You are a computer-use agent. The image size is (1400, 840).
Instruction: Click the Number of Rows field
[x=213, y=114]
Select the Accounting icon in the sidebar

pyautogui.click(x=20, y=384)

###

About this exercise: Return the records above in their entirety, exactly as they appear.

Output for this exercise:
You are a computer-use agent. The image size is (1400, 840).
Instruction: Click the Number of Rows field
[x=213, y=114]
Select the Accounting icon in the sidebar

pyautogui.click(x=20, y=384)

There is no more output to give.